VK: Growing up too in the Donegal Gaeltacht means that the Irish language plays a significant role in how you write in English. Can you share with us your history with Irish and how it has impacted and influenced your creative imagination, your poetry?
ANC: Gaeilge is my first language. It’s a songful tongue and it offers a deeply sensual perspective of the world, rooted in place and in a profound feeling for the human body as an interconnected thread of nature. Through that language I had access to mythology, song traditions and ancient ritual. My grandmother, Mary Thaidhg, instilled in me a great belief in oral storytelling and folklore. She was full of superstitions, Pagan cures and tall tales about her years as an emigrant in New York. She had a delicious talent for cursing. In Gaeilge the veil between reality and the magical world is often absurdly thin. Unsurprisingly, my writing in both languages today carries the distinct scent of where I come from, as a person who grew up speaking English as a second language, whose language is entwined with a pre-Christian landscapes and whose first entry point into language as a craft was far from libraries or bookshops and, instead, through fishermen, islanders, bog-cutters.
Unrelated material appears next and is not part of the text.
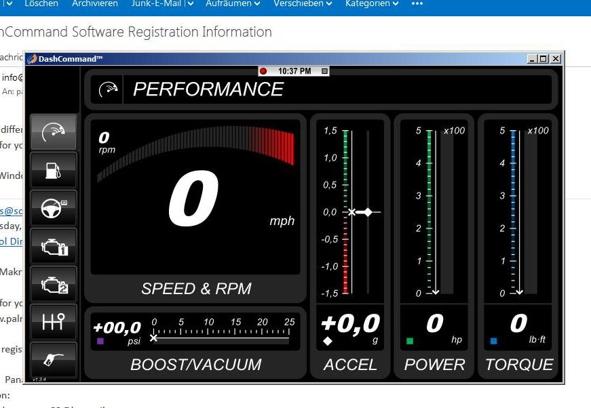Select the Performance gauge sidebar icon
The height and width of the screenshot is (408, 591).
(54, 132)
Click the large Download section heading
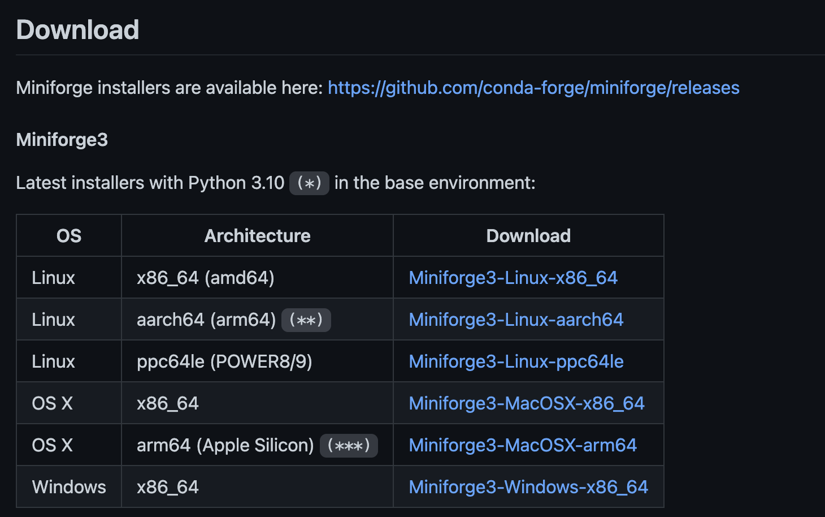This screenshot has width=825, height=517. coord(77,30)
VK: Your latest collection, The Poison Glen (Gallery Press, 2021), explores memory, loss, secrets, and silence—as well as the mythology of a Donegal site known as the Poison Glen. Can you share how this collection came about? To what extent do you use research, site visits, talking to sources etc in your writing.
ANC: The Poison Glen draws from an auspicious beauty-spot close by where I grew up. It’s a site associated with a Fomorian giant, Balor of The Evil Eye, who is said to have locked his daughter Eithne into a tower on Tory Island and stolen her three infant sons. According to popular retellings, Lugh, the only surviving son, returned from fosterage as an adult to slay Balor by striking him in the eye and causing a poison to spill through the glen. It’s a story of family splits and wounds and in my version I was keen to acknowledge female viewpoints by inhabiting the voices of Eithne, Eithne’s handmaid, and Eithne’s mother.
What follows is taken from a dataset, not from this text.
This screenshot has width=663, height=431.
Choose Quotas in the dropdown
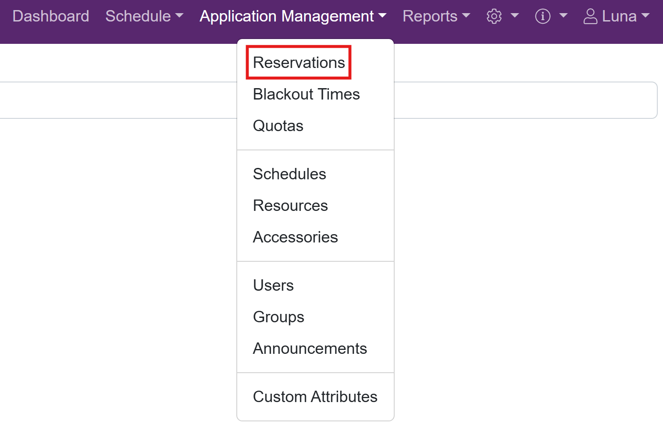point(278,126)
The book is a companion book to my first collection Bloodroot (Doire Press, 2017) which references a family connection with the Irish mother and baby homes in the 1950s. My paternal grandmother was one of the women who was forced to give her child up for adoption and, as a consequence, my paternal family was split north and south of the Irish border. It’s a story that I remain fascinated by and one that resurfaces often in my poems. That silence around mother and child separation is a silence I often return to. All throughout my writing journey I’ve remained obsessed by the subject of ‘Irish’ identity and the cost, over time, of that forged identity on women and children. Writing has been an obsession with trying to figure out this story that feels incredibly personal. The beautiful thing about poetry is that it offers an alternative record of the past and, in my life, it’s been personally restorative to engage myself in a process of collective remembering with other families and groups who understand the narratives I’m trying to untangle. That practice of speaking to survivors, of conducting site visits, of visiting prisons and other state institutions, energises and roots me as a poet in the world.
VK: I recently came across a question on Twitter which asked if poets have signature words like Ocean Vuong with ‘teeth.’ It made me really consider the lexicon of language in my own work—does this resonate with you too? What are the words you work is obsessed with?
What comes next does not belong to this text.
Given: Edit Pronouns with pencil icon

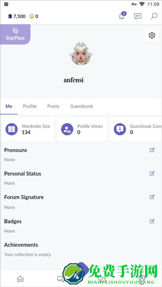Looking at the screenshot, I should 152,150.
ANC: Probably the words that I return to most are the first words I learned to play in, words like ‘stones’, ‘roots’, ‘water’, ‘hill’, ‘earth’. In lots of ways there’s nothing exceptional about these words except for the fact that, for me, they offer portals into the subconscious self. Besides, as the writer Heinrich Böll once mused, “Behind every word a whole world is hidden that must be imagined. Actually, every word has a great burden of memories, not only just of one person but of all mankind. Take a word such as bread, or war; take a word such as chair or bed or Heaven. I’m afraid that most people use words as something to throw away without sensing the burden that lies in a word. Currently I’m obsessed with the word ‘if’. It’s a wee slip of a word and yet it has the power to fundamentally shift the entire premise of a poem.
VK: Many of our readers and contributors are working towards a first collection of poetry. Do you have any advice for them as they navigate this somewhat twisty path?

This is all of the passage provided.